Even more importantly, grooming can help our dogs stay healthy.
So, which tools do you need for your dog? The answer depends on your dog’s breed, fur, activities and even the weather conditions. Here’s a look at some of the most popular dog grooming tools.
1. Rubber Friction Brush: This easy-to-use brush with rubber nubs is a win-win for you and your dog, ranking as a top tool among many dog lovers because there’s no need to worry about hitting a tangle.
For dogs that shed, we recommend a good soft rubber friction brush. No matter how hard you brush, you cannot hurt your dog, and it gets off more unwanted hair than its metal counterparts.
2. Bristle Brush: Like a natural bristled human brush, these brushes are soft and gentle on fur. Because they’re made from natural material, they don’t create the static buildup of many nylon brushes, and they distribute the oils throughout your dog’s coat while smoothing out the fur, especially on longhaired breeds.
3. Metal Comb: Do you have a non-shedder? Single coat dogs may just need a metal comb to help work out the kinks.
For dogs who do not shed, we recommend metal combs over brushes.
4. De-shedding Comb with Blade: The blade combined with the short comb helps remove shed fur, especially important during the spring months when your dog may “blow” his coat.
5. Shedding Blade: Resembling a looped hacksaw blade with a handle, the shedding blade brushes over your dog’s coat to remove loose fur.
6. Shedding Rake: Like the name suggests, this rake features widely spaced, downward-facing tines that rake through your dog’s coat and remove the loose undercoat.
7. Pin Brush: Useful for grooming the coats of longhaired and double-coated dogs as well as wire-haired breeds, these brushes are designed to work through tangles.

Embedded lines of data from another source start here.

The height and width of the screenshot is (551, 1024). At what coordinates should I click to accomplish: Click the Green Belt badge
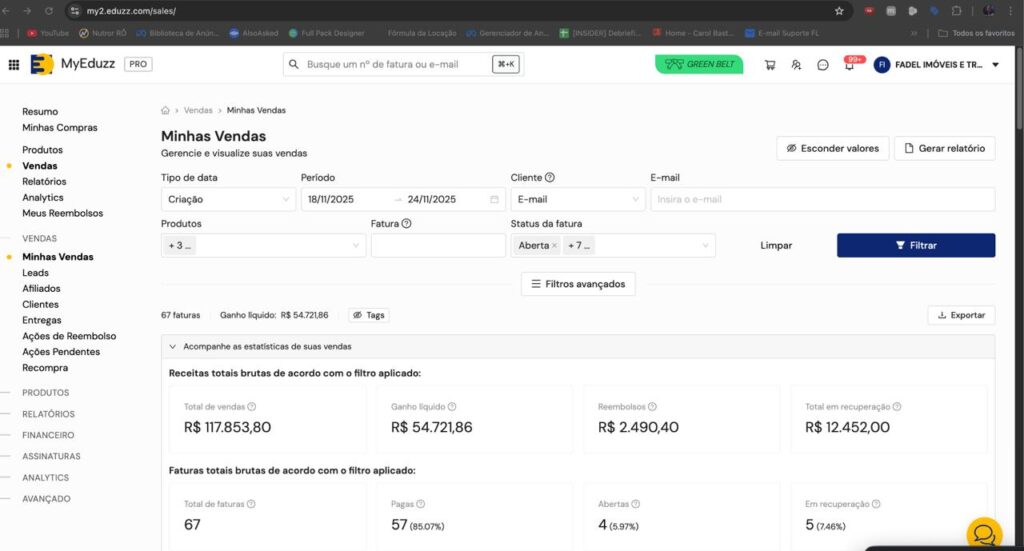tap(699, 65)
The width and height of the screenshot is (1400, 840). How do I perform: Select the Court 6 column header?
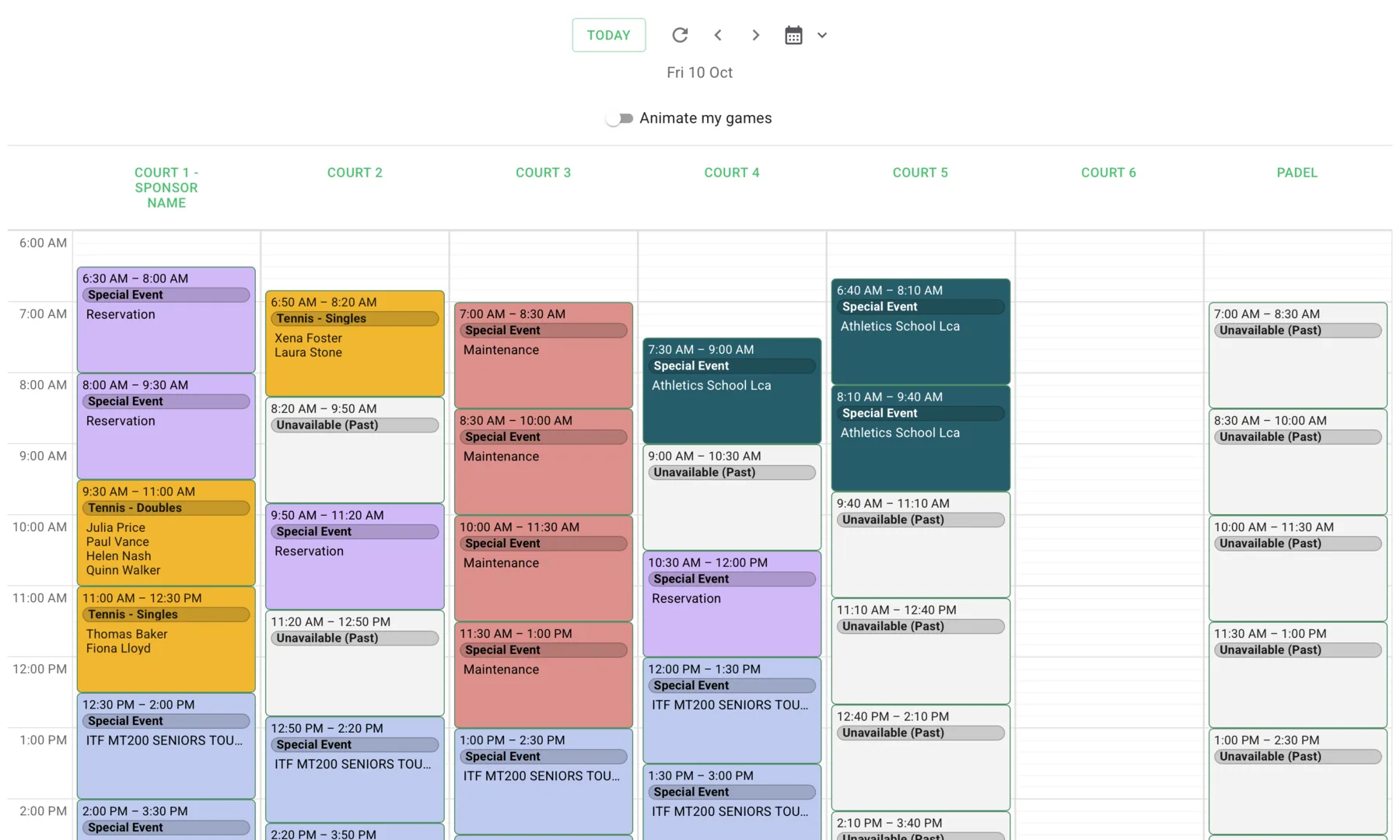[x=1108, y=173]
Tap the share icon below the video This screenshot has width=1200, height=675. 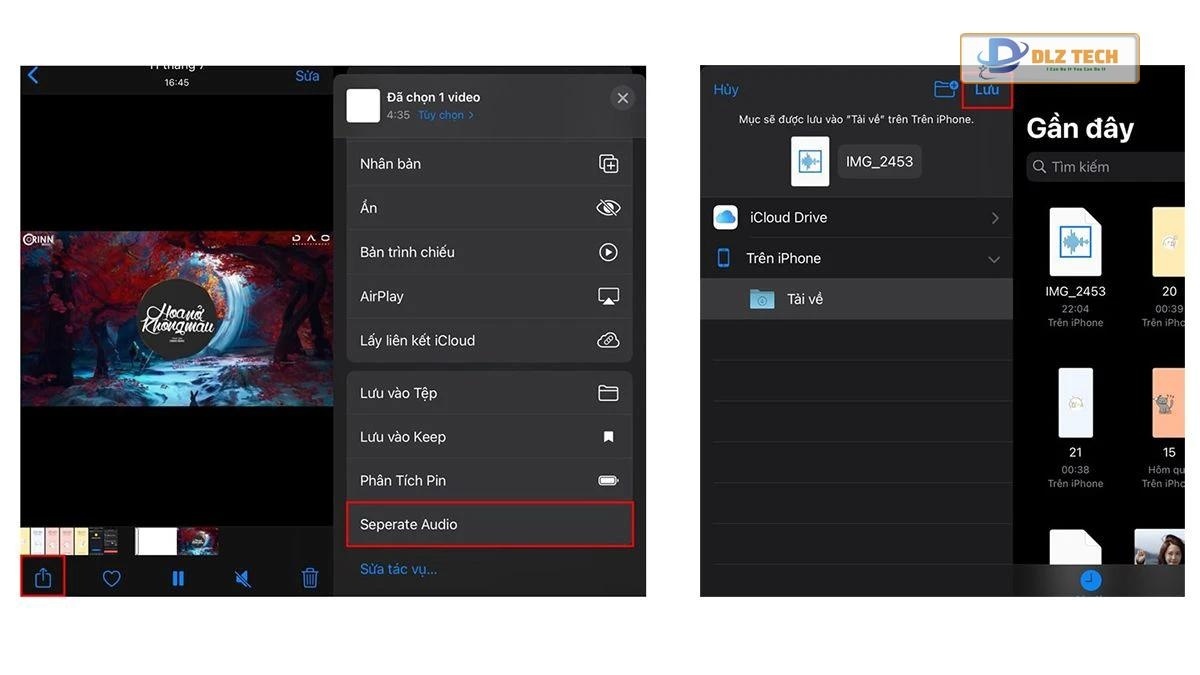tap(43, 578)
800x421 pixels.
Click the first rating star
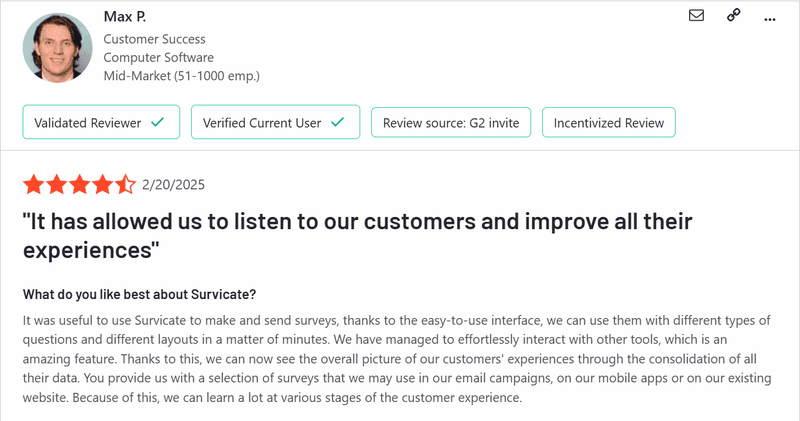coord(33,184)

8. Slicker Brush: Most often used for curly coated dogs or breeds with medium to long fur, the slicker brush is made of fine wires spaced closely together to remove mats and shed fur. These brushes must be used with care so as not to scratch your dog’s skin.
9. Hound Glove: Are you all thumbs when it comes to brushes and combs? The Hound glove might be just the answer; all you have to do is slip this rubber glove over your hand and pet your dog! The glove helps brush your dog’s coat and add shine to it.
10. Dog Shampoo: Part of good grooming is a bath — but don’t reach for your own shampoo. Human shampoos are too acidic, and using them will dry out your dog’s skin and strip the coat of needed oils. Dog shampoos are specially formulated for your dog’s skin.
11. Ear Cleansers: Our Irie’s long Hound ears provide the perfect environment for yeast buildup. We use gentle ear cleansers and cotton balls to keep her ears clean and dry.
12. Nail Trimmer: Nail trimming isn’t a favorite task for dogs or dog lovers, but it’s a very necessary one. Long nails aren’t just hazardous for your floors and upholstery; they’re a health hazard for your dog as well. Long nails can cause pain as your dog walks or, even worse, they can snag and be torn from the nail bed.
Perhaps the most important tool to have when grooming your dog is one you cannot buy, however: patience. Take your time grooming your dog, talk in happy tones, share a special treat, and transform grooming from a chore into a positive bonding experience!